不过此时，两者尚没有任何关联，要关联起来，可添加 type annotation：module ListStack : LIST_STACK = struct ... end，此时在 utop 中加载时，显示会很不同：

#use "stacks.ml";;
module type LIST_STACK =
  sig
    exception Empty
    val empty : 'a list
    val is_empty : 'a list -> bool
    val push : 'a -> 'a list -> 'a list
    val peek : 'a list -> 'a
    val pop : 'a list -> 'a list
  end
module ListStack : LIST_STACK

Module Type Semantics

如上所述，如果 M 只是一个 struct block，那么其 type 可由编译器自动推断，但这一点可通过 annotation 改变。那么问题是：module M: T = ... 究竟意味着什么？编译器可保证两点：

signature matching：T 的每个 name 在 M 都有定义，类型要么相同，要么更 general（即 T 被完全涵盖）
opacity：出现于 M 中，但不在 T 中的名字，对于外部都是不可见的

这一点看起来很像是 Java 中的 subtyping：

class C { }
class D extends C { }

D d = new D();
C c = d;

最后一行可见，D 类型的值可以赋值给 C 类型。（还可以想起很久以前学过的 Liskov Principle 吗？）

module M = struct
  let x = 0
  let z = 2
end

module type X = sig
  val x : int
end

module MX = (M : X)

module type Z = sig
  val z : int
end

module MZ = (M : Z)

看上面 OCaml 的例子。模块 M 有 x、z 两成员，module MX = (M : X) 相当于将 M 类型的值赋值给 X，此时 MX 模块的 public 成员只有 X 包含的，即 x；类似地，MZ 只有 z 可以访问。

....................

布置任务:
a. 请在清单中，从含有"Task: Tick the select-all checkbox in toolbar"的那一行起，到清单最后一行止，把这些行原样复述一遍，首尾两行都要包括。
b. 接着这篇讲 OCaml 模块类型的文章，从它停下的地方往下续写。
文章与清单内容互不相关。

....................

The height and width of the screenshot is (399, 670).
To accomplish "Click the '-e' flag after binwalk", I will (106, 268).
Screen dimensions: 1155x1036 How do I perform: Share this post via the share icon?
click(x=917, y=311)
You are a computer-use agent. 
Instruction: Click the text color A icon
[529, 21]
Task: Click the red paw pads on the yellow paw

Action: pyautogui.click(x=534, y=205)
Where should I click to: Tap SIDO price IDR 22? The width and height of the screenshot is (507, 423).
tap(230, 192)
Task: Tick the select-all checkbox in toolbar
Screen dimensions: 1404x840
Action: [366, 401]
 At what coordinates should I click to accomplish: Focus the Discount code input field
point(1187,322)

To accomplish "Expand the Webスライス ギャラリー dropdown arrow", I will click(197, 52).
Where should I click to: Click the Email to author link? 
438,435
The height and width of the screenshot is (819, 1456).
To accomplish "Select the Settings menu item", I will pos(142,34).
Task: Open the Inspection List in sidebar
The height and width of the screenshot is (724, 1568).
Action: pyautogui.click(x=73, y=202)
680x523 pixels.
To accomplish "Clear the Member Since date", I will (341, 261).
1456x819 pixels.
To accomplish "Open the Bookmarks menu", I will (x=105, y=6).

....................

最终结果:
a.
Task: Tick the select-all checkbox in toolbar
Screen dimensions: 1404x840
Action: [366, 401]
 At what coordinates should I click to accomplish: Focus the Discount code input field
point(1187,322)

To accomplish "Expand the Webスライス ギャラリー dropdown arrow", I will click(197, 52).
Where should I click to: Click the Email to author link? 
438,435
The height and width of the screenshot is (819, 1456).
To accomplish "Select the Settings menu item", I will pos(142,34).
Task: Open the Inspection List in sidebar
The height and width of the screenshot is (724, 1568).
Action: pyautogui.click(x=73, y=202)
680x523 pixels.
To accomplish "Clear the Member Since date", I will (341, 261).
1456x819 pixels.
To accomplish "Open the Bookmarks menu", I will (x=105, y=6).

b.
从什么可以看到，在 OCaml 中将 M 标记为 X 类型，并不需要两者有显式声明的关系（如 extends 或 implements）。这两种方式分别称为：

nominal subtyping：名义上的子类型，明确声明
structural subtyping：结构上的，结构上兼容即可（再如 py 中的 duck type 也是）

一种特殊情况：

1	module MXZ' = ((M : X) : Z)

对于 (M: X)，其结果的类型是 X，此时 (X: Z) 就会报错，虽然最初的 (M: Z) 是有效的。

这是 OCaml 静态类型系统的一个结果，看起来似乎不够灵活，但也减少了许多运行时错误。

5.3 Modules and the Toplevel

一个小例子

mods.ml 的内容如下：

let b = "bigred"
let inc x = x + 1
module M = struct
  let y = 42
end

使用 ocamlc mods.ml 编译之，会得到三个文件：

mods.cmo：compiled module object file，即 bytecode
- ocamlc -c foo.ml
mods.cmi：compiled module interface，模块接口信息
- 从 mli 生成，或从 ml 推断而得
- ocamlc -c foo.mli
a.out：可执行文件

在 utop 中可以 load 该模块：#load "mods.cmo"，其效果如同将 ml 代码在 utop中输入一样。

Mods.b：有效
Mods.M.y：有效
inc：无效

可使用 open Mods;; 将所有成员一起引入。

使用 dune utop

# 目录结构
project/
├── lib/
│   ├── mods.ml
│   └── dune

# dune 内容
(library
 (name mods))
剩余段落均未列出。